Les Rencontres économiques d’Aix-en-Provence ont récemment mis en lumière la profonde inquiétude du monde des affaires face à la désunion persistante du bloc central, à neuf mois de l’élection présidentielle. L’événement, qui a rassemblé douze ministres et de nombreux présidentiables, a été marqué par l’absence notable de représentants de La France Insoumise (LFI) et du Rassemblement National (RN). Les participants, majoritairement issus du monde des affaires parisien, ont exprimé leur frustration face à l’incapacité des figures politiques centrales à trouver un terrain d’entente.

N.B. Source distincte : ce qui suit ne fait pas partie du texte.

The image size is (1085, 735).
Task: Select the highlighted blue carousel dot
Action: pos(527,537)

Un Marseillais, découvrant pour la première fois ces rencontres, s’est dit « abasourdi » par la concentration de personnalités politiques et économiques. Durant trois jours, Aix-en-Provence est devenue le carrefour d’un intense réseau, où communicants et journalistes ont afflué. Cette édition a été particulièrement marquée par la présence massive d’hommes et de femmes politiques, faisant de la ville un passage obligé pour les candidats à l’Élysée.
Le sentiment général était celui d’un certain désespoir. Des propos radicaux, comme celui d’« enfermer les candidats à la présidentielle jusqu’à ce qu’ils se mettent d’accord », ont circulé, illustrant le degré d’exaspération. Les patrons et économistes présents semblent craindre que les divisions internes du bloc centriste ne mènent le pays à un « désastre » similaire à des mandats précédents, citant notamment les résultats du mandat de François Hollande.

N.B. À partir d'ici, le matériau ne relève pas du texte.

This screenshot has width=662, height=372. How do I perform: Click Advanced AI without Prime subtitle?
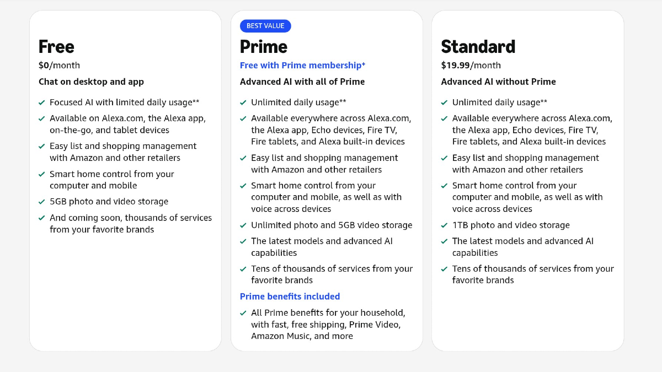[498, 82]
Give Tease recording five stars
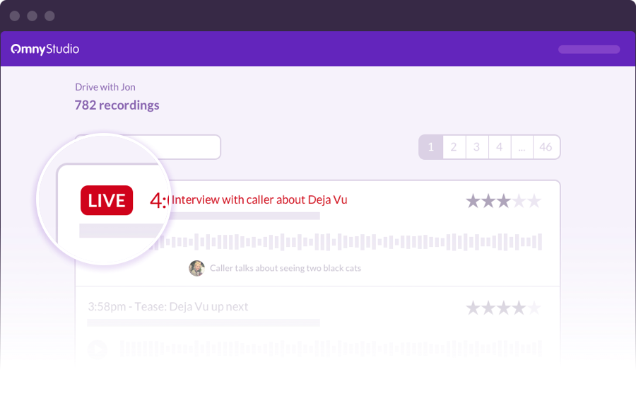 click(x=534, y=308)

Les critiques ont également fusé concernant les propositions de certains acteurs économiques, jugées « hallucinantes », notamment l’idée d’un ticket Hollande-Darmanin ou Baroin. L’identité même du « bloc central » a été questionnée, perçue par certains comme le groupe politique responsable de la déroute du pays au cours de la dernière décennie. Cette ambiance tendue reflète une préoccupation majeure des élites économiques quant à la stabilité et la direction politique future de la France.